Historia punya firasat langka hari ini. Seolah akan ada panggung yang bergemuruh. Ribut seperti badai. Serta akan ada cairan berwarna merah pekat di sekeliling kakinya. Mencipta rasa yang tak biasa, antara luka dan perih. Abu-abu; tanpa tahu mana hitam, mana putih. Semua samar, ia tak bisa melihat dengan jelas.
Kala matahari menggantung bagai lemon di atas langit cerah, firasat yang mirip dengan doa itu terkabul. Eren dan pasukannya datang, membawa puluhan peluru untuk membolongi kepala semua penjaga rumah. Tak terkecuali dengan pemuda itu—singkatnya teman masa kecil Historia—yang sebelumnya diberi amanah menjaganya. Tanpa basa-basi, Eren ikut menghabisinya. Bahkan tak ada raut menyesal tampak dari wajah pemuda yang mempunyai bola mata hijau tersebut.
"Eren ..."
Pucat pasi sudah wajah Historia menatap wajah tanpa dosa Eren; yang tengah berdiri di depan pintu kamar. Ia pun melangkah mundur hingga tubuhnya yang tengah buncit menabrak sebuah meja kecil. Tangannya meraba mencari sesuatu. Ada, ada sebuah pisau di sana. Pisau yang baru saja ia gunakan untuk mengupas apel merah beberapa menit lalu.

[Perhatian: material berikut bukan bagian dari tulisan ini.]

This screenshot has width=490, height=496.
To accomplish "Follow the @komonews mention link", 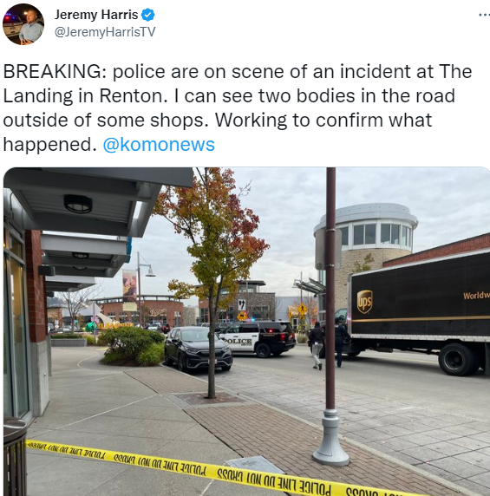I will click(159, 145).
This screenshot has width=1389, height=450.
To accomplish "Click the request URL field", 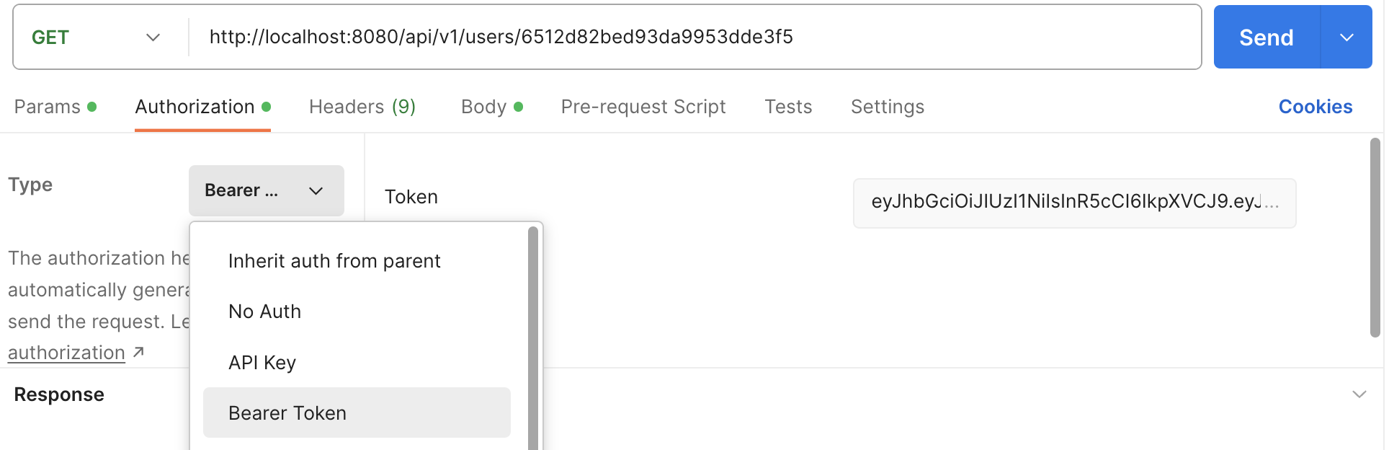I will (692, 38).
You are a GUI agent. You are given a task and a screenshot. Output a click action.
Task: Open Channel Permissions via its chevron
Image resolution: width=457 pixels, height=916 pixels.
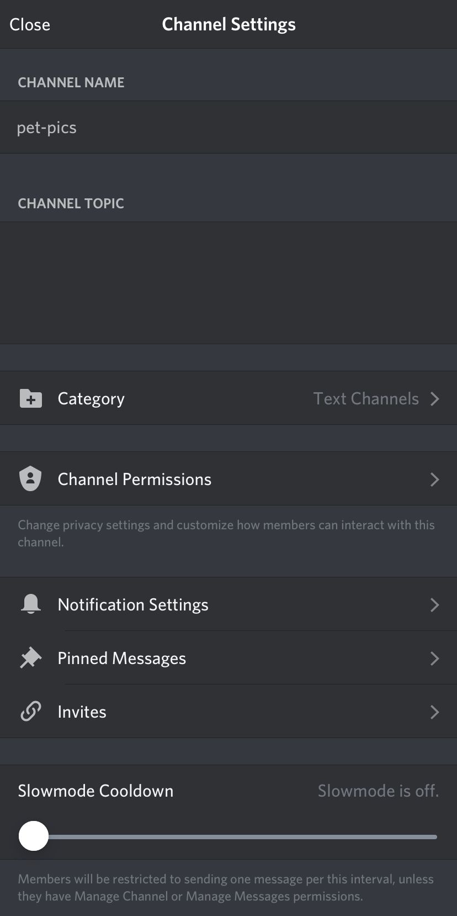pos(434,479)
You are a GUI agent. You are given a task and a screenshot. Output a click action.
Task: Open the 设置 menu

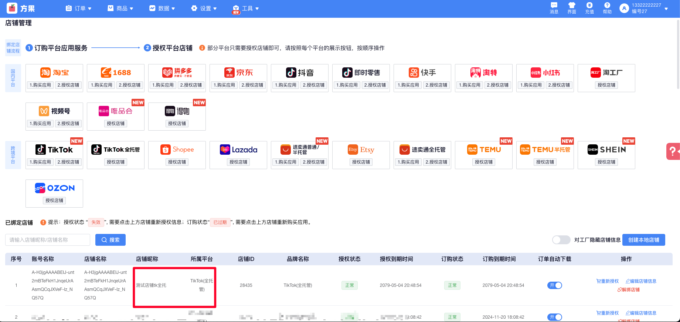point(204,9)
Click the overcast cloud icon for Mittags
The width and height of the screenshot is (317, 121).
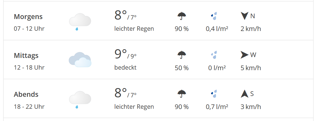(80, 60)
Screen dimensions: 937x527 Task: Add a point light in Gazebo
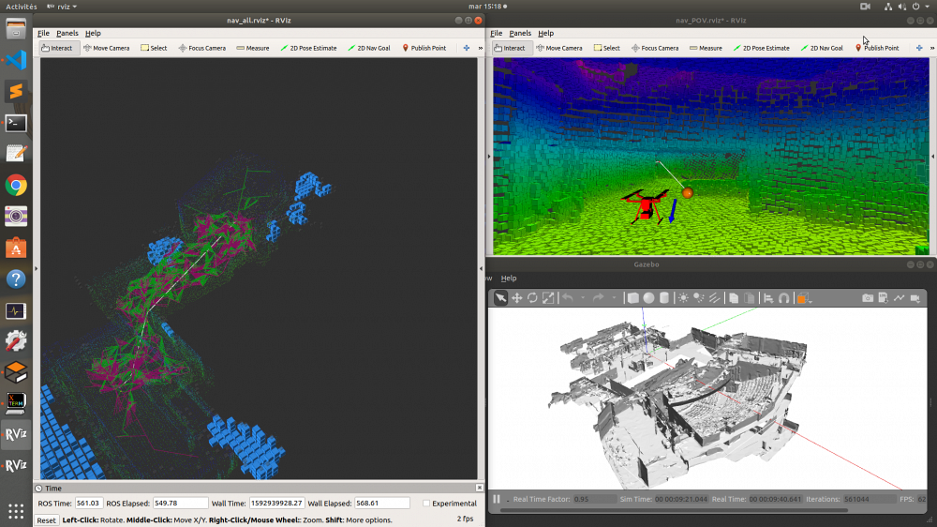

Masih dalam pikiran yang berwarna abu-abu, Historia melangkah cepat dan mengambil gerakan mengangkat pisau. Ia ingin menancapkan ujungnya, tepat di leher Eren. Namun, gerakannya kalah cepat dengan tangan Eren, dengan cepat pergelangan tangan itu dicengkeram kuat-kuat. Historia meringis. Eren menatap tajam bola mata biru itu dengan penuh kilat amarah.
"Sampai kapan pun kau tak akan pernah bisa melakukannya, Historia." Perempuan berambut pirang itu tak mau kalah, tetap tak mau menjatuhkan pisaunya. "Apa yang kalau lakukan, hah? Aku Eren," katanya setengah membentak.
Wajah Eren memang sedikit berbeda dari terakhir mereka bertemu. Tak heran jika Historia tak mengenali orang yang ada dihadapannya ini. Namun, sejujurnya, bukan itu yang ia maksud. Ia hanya tak tahu, apakah ini jiwa Eren atau bukan. Mengingat seorang Eren Yeager tak akan membunuh orang dengan ekspresi seperti membunuh seekor semut.
"Kau bukan Eren. Dia tidak mungkin, tidak mungkin sembarangan membunuh orang. Apalagi dia tidak bersalah," ucap Historia sambil terisak. Air mata sudah turun dari kedua matanya.
Eren mencengkeram baju Historia, membuat perutnya terguncang. Ia menahan sakit dan sebelah tangannya memukul dada Eren.
"Jadi, kau jatuh cinta padanya? Kau jatuh cinta dengan petani sialan itu, hah?"
"Dia menolong kita, tapi kau membunuhnya begitu saja. Kau membunuh semua orang."
"Kalau kau sudah tidak memercayaiku, kenapa tidak kau tusuk perutmu itu."
Tubuh Historia bergetar, pun pisau itu terjatuh di lantai. Bersamaan dengan semua itu, ia merosot tepat di bawah kaki Eren. Mengerang, mengisak, mengerang, mengisak, dan terus seperti itu, hingga Eren ikut menurunkan tubuh, dan mengguncang pelan tubuh Historia.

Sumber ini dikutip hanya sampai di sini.